■ **Exercise objective**: Retype, word for word, each line between the lines holding "GMB Optimization (149, 271)" and "Request a Demo (62, 16)", inclusive, and leave the rest of the data alone.

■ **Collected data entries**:
________

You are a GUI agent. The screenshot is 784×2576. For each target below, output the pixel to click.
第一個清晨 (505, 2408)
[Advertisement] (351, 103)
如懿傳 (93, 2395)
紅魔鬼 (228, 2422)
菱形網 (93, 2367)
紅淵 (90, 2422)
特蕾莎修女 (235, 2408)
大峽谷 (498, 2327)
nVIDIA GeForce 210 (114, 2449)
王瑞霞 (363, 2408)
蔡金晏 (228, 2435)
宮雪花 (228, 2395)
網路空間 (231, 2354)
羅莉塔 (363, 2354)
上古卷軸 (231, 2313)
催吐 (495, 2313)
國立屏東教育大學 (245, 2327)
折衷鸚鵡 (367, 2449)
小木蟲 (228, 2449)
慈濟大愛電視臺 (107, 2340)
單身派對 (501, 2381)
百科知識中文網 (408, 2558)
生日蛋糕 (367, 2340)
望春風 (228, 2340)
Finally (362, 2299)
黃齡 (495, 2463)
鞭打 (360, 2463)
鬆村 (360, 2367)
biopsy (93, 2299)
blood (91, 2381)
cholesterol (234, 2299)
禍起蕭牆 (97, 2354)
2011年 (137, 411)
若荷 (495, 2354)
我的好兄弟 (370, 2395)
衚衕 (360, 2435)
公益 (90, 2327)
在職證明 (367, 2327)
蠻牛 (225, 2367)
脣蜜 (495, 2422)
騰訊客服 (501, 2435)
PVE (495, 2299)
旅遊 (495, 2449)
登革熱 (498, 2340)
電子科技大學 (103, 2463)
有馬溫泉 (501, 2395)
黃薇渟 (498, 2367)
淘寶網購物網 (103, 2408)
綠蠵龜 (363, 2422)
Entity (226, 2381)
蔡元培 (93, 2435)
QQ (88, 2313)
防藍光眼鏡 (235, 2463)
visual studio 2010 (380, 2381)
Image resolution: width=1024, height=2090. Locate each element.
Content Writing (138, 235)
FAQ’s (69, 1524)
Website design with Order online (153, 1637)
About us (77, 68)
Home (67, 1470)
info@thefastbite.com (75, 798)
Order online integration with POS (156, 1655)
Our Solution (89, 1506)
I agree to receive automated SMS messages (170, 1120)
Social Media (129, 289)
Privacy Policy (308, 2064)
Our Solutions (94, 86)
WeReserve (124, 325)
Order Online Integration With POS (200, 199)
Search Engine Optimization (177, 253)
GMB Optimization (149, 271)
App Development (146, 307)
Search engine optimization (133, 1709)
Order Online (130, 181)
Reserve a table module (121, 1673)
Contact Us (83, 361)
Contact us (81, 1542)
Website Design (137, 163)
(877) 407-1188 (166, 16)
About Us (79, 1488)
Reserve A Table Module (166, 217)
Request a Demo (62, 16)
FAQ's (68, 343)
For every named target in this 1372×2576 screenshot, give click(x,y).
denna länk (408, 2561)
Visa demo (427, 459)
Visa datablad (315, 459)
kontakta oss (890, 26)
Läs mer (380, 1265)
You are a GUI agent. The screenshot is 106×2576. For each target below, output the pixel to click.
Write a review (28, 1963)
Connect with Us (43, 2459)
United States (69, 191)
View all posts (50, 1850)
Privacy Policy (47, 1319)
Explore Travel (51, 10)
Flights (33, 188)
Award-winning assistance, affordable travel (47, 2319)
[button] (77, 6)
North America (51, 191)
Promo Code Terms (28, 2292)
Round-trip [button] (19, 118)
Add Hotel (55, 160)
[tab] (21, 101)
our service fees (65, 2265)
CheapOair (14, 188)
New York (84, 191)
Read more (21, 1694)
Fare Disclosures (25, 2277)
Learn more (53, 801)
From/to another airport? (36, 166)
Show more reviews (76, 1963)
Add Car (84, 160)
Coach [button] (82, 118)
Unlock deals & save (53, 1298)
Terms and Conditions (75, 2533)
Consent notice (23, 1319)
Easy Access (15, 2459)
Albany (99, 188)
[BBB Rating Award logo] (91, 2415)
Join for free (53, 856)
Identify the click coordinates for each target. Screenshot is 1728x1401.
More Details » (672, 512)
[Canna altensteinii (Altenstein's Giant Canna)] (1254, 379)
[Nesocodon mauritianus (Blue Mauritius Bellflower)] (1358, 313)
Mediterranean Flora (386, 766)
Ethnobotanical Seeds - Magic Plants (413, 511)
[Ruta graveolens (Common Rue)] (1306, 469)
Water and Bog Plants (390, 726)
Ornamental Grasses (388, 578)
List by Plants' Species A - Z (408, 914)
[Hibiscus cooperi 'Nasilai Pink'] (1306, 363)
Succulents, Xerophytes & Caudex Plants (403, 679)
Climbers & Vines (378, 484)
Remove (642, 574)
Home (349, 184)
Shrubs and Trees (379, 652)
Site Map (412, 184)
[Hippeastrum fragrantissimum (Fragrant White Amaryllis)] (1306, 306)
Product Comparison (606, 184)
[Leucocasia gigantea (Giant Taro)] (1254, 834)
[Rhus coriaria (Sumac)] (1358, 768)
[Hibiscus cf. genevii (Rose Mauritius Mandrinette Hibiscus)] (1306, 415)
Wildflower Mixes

________

■ **Solved problem**:
GMB Optimization (149, 271)
App Development (146, 307)
Search engine optimization (133, 1709)
Order Online (130, 181)
Reserve a table module (121, 1673)
Contact Us (83, 361)
Contact us (81, 1542)
Website Design (137, 163)
(877) 407-1188 (166, 16)
About Us (79, 1488)
Reserve A Table Module (166, 217)
Request a Demo (62, 16)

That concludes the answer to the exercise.